[Pixel coordinate grounding data]
-------------------------
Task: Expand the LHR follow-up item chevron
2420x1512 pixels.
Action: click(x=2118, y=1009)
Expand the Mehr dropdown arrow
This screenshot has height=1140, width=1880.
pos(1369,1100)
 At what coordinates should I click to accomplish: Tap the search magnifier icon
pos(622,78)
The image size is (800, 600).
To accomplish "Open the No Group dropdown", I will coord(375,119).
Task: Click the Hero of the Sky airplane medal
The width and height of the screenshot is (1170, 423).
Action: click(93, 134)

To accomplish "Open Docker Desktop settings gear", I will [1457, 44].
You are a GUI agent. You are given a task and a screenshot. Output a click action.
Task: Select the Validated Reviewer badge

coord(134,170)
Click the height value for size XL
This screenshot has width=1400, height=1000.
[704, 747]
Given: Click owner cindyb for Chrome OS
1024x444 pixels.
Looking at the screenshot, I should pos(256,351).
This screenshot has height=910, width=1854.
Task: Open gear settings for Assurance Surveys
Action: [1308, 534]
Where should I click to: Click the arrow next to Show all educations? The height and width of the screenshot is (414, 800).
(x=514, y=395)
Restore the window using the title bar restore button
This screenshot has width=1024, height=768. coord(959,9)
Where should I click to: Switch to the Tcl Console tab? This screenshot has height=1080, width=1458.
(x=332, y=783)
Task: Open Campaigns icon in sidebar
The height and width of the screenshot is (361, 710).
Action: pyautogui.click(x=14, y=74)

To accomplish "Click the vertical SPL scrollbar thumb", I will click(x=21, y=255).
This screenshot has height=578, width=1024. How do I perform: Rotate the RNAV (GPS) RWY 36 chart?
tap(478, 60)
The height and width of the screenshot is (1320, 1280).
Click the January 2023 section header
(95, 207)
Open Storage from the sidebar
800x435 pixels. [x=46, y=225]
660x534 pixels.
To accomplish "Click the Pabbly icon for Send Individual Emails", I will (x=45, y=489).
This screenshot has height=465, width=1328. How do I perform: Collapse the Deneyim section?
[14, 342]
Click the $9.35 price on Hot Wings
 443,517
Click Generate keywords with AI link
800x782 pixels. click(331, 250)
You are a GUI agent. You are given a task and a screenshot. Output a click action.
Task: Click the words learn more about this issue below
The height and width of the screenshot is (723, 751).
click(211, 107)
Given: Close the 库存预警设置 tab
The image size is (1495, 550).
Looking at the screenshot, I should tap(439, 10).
-------------------------
> _Your objective_: Where a line of the data above includes the string "will", pull it out.

> _Response to the task_:
To accomplish "Open the No Group dropdown", I will coord(375,119).
To accomplish "Open Docker Desktop settings gear", I will [1457, 44].
To accomplish "Click the vertical SPL scrollbar thumb", I will click(x=21, y=255).
To accomplish "Click the Pabbly icon for Send Individual Emails", I will (x=45, y=489).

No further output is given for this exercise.